Exclude the pictures and set down, unaltered, the lines from the one that holds "Meteo Firenze (194, 2505)" through the end of the data.
(Supplied records begins)
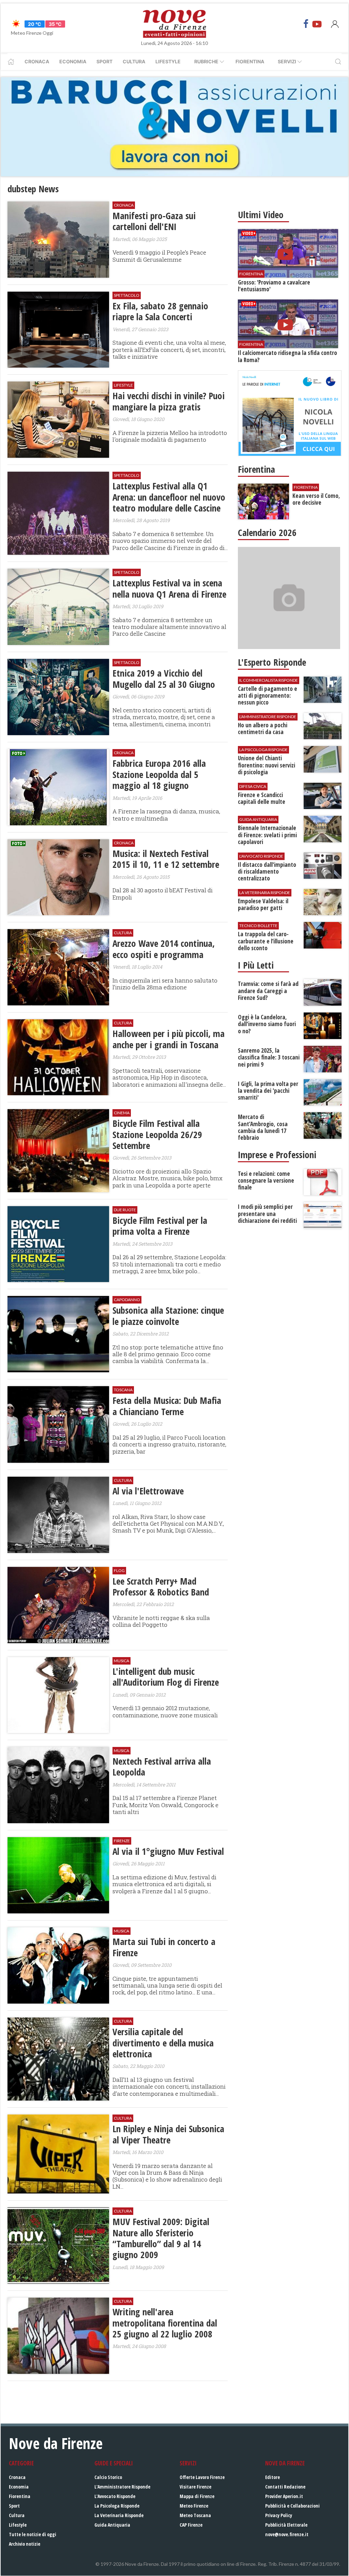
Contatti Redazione (285, 2486)
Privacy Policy (278, 2515)
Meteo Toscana (195, 2515)
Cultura (134, 61)
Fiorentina (250, 61)
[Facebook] (306, 24)
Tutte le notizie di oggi (32, 2534)
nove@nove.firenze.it (286, 2534)
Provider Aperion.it (284, 2496)
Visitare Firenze (195, 2486)
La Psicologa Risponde (116, 2505)
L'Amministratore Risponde (122, 2486)
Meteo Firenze (194, 2505)
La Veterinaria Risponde (118, 2515)
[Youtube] (317, 24)
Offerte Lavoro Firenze (202, 2477)
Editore (272, 2477)
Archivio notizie (24, 2544)
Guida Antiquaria (112, 2525)
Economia (72, 61)
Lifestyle (168, 61)
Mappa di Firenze (197, 2496)
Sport (104, 61)
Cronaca (37, 61)
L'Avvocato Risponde (114, 2496)
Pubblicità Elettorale (286, 2525)
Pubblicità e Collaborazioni (292, 2505)
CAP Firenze (191, 2525)
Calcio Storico (108, 2477)
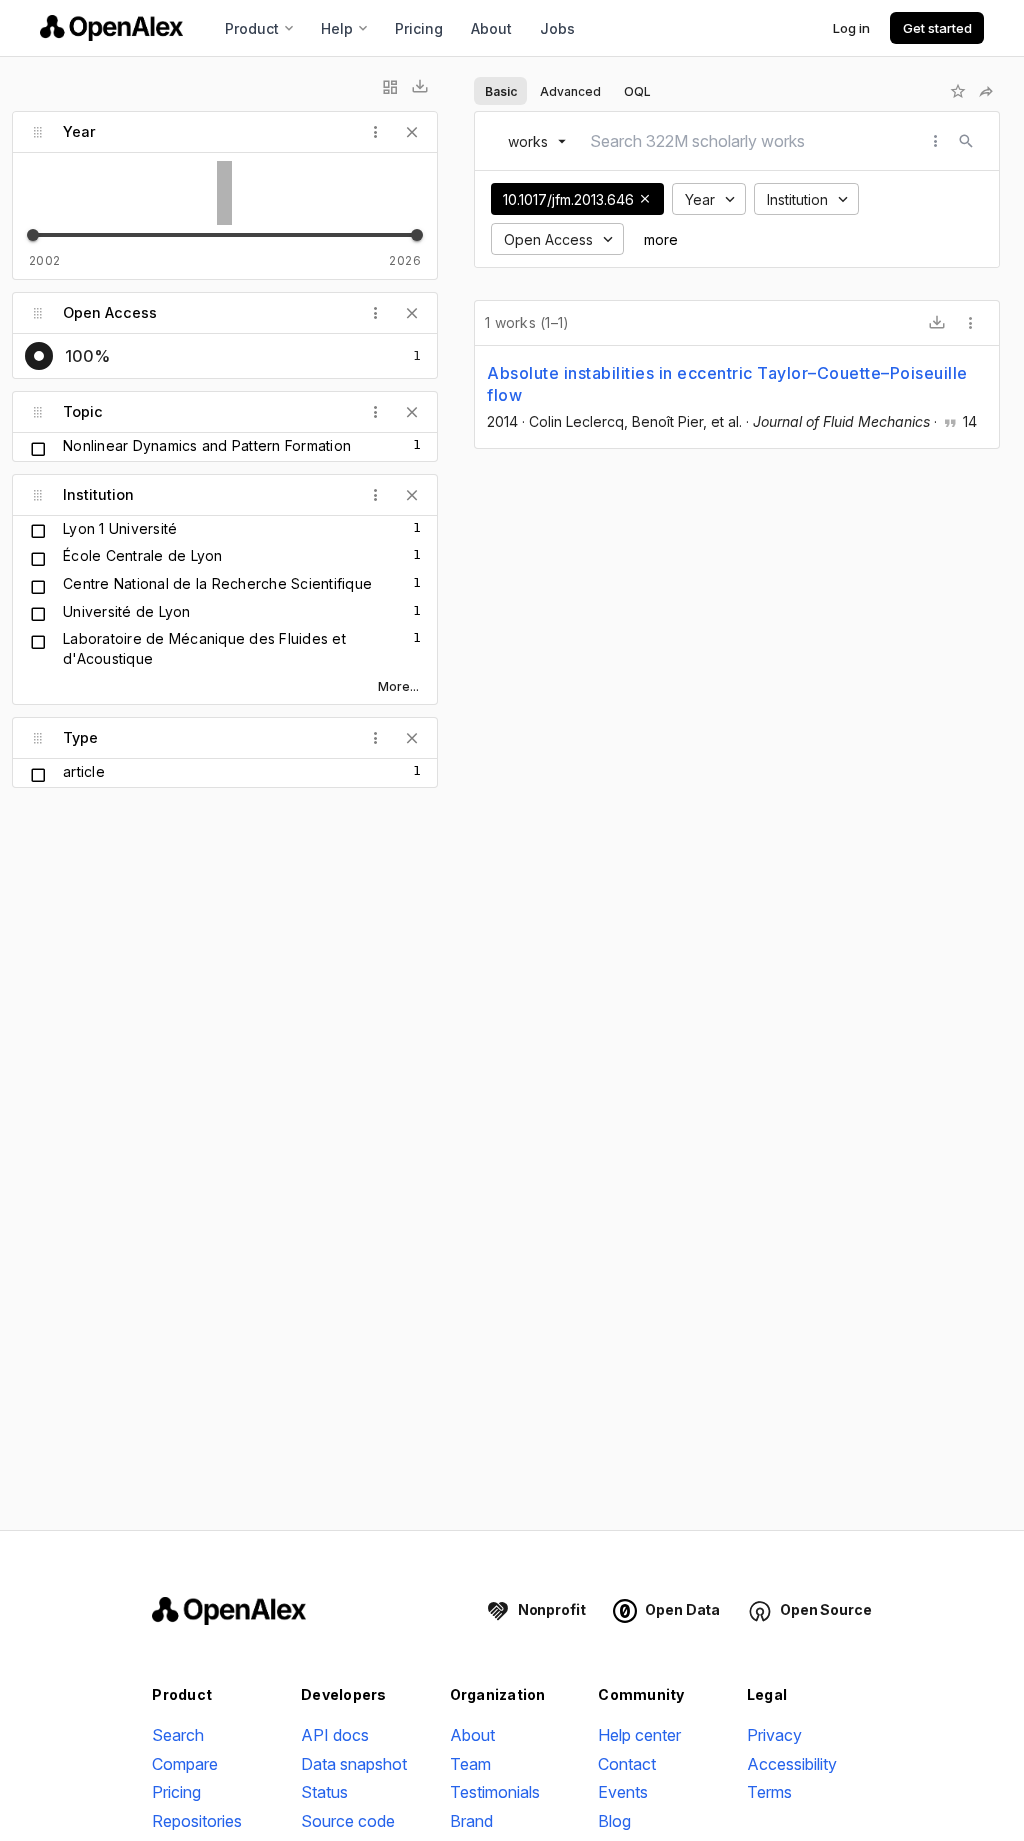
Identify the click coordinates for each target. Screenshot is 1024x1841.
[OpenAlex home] (111, 28)
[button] (645, 199)
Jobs (557, 28)
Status (324, 1792)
(Supplied records ends)
Task answer:
Meteo Firenze (194, 2505)
La Veterinaria Risponde (118, 2515)
[Youtube] (317, 24)
Offerte Lavoro Firenze (202, 2477)
Editore (272, 2477)
Archivio notizie (24, 2544)
Guida Antiquaria (112, 2525)
Economia (72, 61)
Lifestyle (168, 61)
Mappa di Firenze (197, 2496)
Sport (104, 61)
Cronaca (37, 61)
L'Avvocato Risponde (114, 2496)
Pubblicità Elettorale (286, 2525)
Pubblicità e Collaborazioni (292, 2505)
CAP Firenze (191, 2525)
Calcio Storico (108, 2477)
Identify the click coordinates for each target. Screenshot is 1024x1841.
[OpenAlex home] (111, 28)
[button] (645, 199)
Jobs (557, 28)
Status (324, 1792)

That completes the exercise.